Opinion · Realpolitik

Lecciones desde la vieja política

Me había acostado bastante tarde después de cenar con un cliente latinoamericano para el que estábamos trabajando, un candidato a la alcaldía de una de las ingobernables macro-urbes latinas para el que habíamos preparado un estudio cualitativo con el fin de evaluar sus posibilidades reales de ganar la elección y en la que me tocó contarle que la cosa estaba entre lo improbable y lo imposible, tirando más hacia lo segundo. Una cena complicada.

Al llegar a casa me costó conciliar el sueño descartando algunas ideas locas de campaña, y cuando por fin conseguí cerrar los ojos sonó el móvil, definitivamente iba a ser un día de esos.

La suerte quiso que aquella noche lo hubiera dejado sobre la mesilla,  y a oscuras y sin demasiados heridos entre los libros que se amontonan sobre la misma,  logré agarrarlo contundentemente entre dos vibraciones libidinosas (seguimos hablando del móvil)  y contesté. No eran aún las siete de la mañana.

Al otro lado del teléfono una buena amiga ( que además tiene una voz maravillosa)  me decía que su jefe, a la sazón expresidente del gobierno, quería salir a los medios con unas declaraciones, pero controlando el mensaje para que no pudieran malinterpretarse.

→ **Datos proporcionados**:

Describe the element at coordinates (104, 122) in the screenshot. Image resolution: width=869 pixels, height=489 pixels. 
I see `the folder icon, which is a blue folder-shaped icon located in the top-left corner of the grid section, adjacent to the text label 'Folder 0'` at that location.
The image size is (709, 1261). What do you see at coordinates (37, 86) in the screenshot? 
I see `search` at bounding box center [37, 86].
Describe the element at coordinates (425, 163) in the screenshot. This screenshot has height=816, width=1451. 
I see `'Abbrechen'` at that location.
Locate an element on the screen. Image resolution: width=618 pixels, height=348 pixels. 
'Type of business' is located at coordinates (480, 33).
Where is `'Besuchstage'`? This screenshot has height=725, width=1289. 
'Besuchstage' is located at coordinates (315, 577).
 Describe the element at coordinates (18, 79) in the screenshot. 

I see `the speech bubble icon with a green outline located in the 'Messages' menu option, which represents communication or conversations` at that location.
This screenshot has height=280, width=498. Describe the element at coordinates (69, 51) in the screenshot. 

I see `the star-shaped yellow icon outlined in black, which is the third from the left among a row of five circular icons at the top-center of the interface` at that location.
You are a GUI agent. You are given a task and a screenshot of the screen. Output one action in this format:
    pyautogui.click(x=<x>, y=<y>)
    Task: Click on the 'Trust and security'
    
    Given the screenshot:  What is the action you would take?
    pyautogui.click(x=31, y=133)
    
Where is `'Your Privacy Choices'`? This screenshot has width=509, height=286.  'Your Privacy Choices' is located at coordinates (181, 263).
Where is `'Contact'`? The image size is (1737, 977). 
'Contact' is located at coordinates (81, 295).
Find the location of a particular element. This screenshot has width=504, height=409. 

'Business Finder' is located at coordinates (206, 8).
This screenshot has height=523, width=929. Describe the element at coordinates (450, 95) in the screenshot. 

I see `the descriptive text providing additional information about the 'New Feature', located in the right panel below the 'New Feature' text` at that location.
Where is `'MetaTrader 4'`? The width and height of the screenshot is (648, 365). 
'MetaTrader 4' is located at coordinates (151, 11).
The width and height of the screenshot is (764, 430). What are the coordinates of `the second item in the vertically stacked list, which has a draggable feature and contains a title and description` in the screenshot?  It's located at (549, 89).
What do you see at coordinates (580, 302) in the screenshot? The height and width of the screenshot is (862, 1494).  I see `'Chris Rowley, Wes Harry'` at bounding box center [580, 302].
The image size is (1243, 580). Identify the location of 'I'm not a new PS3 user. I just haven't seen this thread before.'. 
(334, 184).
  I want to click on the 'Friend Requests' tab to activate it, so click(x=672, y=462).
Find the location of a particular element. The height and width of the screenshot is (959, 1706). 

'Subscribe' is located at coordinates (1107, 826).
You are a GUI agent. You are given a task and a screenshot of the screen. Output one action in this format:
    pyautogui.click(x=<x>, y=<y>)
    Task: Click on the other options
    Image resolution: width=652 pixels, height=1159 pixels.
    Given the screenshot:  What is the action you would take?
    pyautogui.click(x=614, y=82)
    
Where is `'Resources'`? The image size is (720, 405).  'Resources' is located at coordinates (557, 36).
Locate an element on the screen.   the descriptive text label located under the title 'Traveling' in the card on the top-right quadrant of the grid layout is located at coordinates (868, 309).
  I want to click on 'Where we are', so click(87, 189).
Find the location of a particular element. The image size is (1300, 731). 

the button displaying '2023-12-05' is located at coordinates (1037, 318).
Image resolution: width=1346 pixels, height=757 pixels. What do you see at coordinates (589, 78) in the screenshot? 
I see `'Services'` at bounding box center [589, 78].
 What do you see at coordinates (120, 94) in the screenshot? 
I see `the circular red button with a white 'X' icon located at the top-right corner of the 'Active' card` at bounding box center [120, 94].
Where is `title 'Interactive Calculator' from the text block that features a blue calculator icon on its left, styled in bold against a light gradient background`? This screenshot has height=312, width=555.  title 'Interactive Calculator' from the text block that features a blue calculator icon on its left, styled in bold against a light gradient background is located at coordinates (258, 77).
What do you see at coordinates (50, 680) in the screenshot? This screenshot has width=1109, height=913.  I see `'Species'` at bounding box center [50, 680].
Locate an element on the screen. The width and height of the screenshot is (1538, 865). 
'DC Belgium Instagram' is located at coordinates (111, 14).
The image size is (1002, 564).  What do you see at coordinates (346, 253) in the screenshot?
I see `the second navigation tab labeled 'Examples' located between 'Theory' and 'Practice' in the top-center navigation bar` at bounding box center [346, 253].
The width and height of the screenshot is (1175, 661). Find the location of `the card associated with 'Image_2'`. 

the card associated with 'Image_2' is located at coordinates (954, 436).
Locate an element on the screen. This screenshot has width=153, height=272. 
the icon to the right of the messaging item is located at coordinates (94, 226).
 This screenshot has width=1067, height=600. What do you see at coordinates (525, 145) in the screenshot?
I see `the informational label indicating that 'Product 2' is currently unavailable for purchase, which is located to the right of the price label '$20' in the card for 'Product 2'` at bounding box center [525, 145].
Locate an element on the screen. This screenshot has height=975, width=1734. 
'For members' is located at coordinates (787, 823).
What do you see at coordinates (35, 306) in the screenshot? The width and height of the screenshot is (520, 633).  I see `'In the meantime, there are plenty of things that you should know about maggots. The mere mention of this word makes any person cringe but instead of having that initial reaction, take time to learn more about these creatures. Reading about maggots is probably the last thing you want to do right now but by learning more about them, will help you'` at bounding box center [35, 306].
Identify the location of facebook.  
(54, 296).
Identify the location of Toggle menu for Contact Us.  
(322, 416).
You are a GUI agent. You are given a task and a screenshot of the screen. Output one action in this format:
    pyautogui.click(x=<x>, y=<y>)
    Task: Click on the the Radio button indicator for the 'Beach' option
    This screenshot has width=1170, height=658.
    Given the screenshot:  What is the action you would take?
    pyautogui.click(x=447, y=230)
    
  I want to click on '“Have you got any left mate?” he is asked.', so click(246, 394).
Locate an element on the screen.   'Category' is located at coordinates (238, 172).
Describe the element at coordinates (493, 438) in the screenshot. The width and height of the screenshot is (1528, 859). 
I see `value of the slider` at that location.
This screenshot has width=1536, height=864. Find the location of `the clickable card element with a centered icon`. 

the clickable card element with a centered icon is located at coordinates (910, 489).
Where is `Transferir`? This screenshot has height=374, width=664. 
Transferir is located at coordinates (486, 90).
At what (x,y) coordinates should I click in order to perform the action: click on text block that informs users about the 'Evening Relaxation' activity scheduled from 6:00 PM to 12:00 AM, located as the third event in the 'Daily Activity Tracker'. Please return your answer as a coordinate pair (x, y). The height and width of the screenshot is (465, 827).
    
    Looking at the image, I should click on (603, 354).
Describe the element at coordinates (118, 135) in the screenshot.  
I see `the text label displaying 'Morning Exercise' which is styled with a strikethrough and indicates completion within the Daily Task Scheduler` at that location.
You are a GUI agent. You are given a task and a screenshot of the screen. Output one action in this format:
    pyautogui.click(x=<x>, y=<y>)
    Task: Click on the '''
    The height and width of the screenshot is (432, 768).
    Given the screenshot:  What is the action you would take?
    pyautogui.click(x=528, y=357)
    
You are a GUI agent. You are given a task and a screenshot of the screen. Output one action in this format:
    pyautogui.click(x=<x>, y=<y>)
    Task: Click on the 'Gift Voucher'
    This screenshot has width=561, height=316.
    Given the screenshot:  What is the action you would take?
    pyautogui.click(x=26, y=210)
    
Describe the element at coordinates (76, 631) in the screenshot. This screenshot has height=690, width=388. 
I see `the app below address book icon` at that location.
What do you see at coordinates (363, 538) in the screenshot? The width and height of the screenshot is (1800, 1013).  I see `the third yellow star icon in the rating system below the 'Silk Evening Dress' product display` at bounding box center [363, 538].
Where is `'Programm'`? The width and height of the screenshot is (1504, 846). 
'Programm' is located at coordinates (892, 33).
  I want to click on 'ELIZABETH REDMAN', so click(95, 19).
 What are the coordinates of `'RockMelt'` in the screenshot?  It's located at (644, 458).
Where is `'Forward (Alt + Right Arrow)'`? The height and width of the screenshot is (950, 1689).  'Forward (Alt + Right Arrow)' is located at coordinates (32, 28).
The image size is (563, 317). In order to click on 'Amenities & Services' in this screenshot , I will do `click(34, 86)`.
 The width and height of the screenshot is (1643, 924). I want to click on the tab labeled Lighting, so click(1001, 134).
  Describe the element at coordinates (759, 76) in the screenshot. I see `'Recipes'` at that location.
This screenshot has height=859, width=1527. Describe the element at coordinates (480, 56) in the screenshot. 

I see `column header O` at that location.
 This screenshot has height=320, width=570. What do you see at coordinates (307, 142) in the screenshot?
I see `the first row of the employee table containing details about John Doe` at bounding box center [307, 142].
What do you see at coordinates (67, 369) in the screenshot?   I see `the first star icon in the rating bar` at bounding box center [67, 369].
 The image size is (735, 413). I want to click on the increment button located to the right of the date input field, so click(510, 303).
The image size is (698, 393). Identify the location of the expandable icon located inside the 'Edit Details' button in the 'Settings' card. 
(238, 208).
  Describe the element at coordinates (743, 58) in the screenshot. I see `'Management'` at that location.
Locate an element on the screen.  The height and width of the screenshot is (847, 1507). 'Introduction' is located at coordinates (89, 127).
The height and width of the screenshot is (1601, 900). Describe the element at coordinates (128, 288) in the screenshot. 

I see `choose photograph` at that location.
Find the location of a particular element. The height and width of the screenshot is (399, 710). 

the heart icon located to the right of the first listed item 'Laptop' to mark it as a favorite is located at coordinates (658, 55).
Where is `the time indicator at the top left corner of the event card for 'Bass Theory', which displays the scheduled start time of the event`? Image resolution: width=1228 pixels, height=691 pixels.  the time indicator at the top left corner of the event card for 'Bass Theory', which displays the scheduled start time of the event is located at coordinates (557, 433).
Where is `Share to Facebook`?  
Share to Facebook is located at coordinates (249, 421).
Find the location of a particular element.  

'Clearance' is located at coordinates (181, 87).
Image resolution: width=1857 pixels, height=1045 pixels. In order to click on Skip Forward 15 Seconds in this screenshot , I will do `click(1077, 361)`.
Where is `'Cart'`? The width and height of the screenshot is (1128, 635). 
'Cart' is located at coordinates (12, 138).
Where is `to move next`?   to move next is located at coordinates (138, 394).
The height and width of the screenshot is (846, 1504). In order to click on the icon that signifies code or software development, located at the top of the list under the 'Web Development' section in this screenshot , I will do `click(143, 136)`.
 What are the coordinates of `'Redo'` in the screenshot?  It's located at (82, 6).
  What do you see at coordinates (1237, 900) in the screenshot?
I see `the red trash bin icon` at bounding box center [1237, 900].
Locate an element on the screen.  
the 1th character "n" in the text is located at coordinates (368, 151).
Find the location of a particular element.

→ **Ejercicio**:
Escribe la continuación de la columna «Lecciones desde la vieja política», empezando justo después de su última oración.

→ **Respuesta escrita**:
Les confieso que a las siete de la mañana y recién levantado no soy  precisamente rápido de reacciones, a mi cerebro diesel le cuesta al menos dos cafés cargaditos alcanzar la velocidad de crucero, y a duras penas mientras lograba entender, alborozado, que a pesar de la hora y la prisa Oceanía no estaba aún en guerra con Eurasia, creo que logré  balbucear alguna idea más o menos inteligente.

La cosa es que tras mover cielos (pocos) y mucha tierra, a las diez de la mañana el equipo de Redlines había conseguido llegar a la oficina del mencionado expresidente del gobierno, cuatro personas incluyendo un cámara, un productor, un copy y un servidor de ustedes. Toda una demostración de la eficacia del café arabica por vía intravenosa.

No fue fácil buscar el tiro de cámara correcto, la iluminación deseada ni la decoración adecuada en el despacho espartano del cliente, hicimos lo que  pudimos y a la hora marcada apareció sonriente, estrechó manos, repartió abrazos y me dijo: ¿Vamos?

-¿Vamos?¿A dónde vamos?, dije yo con cara de evidente susto.

– Pues a grabar, contestó él.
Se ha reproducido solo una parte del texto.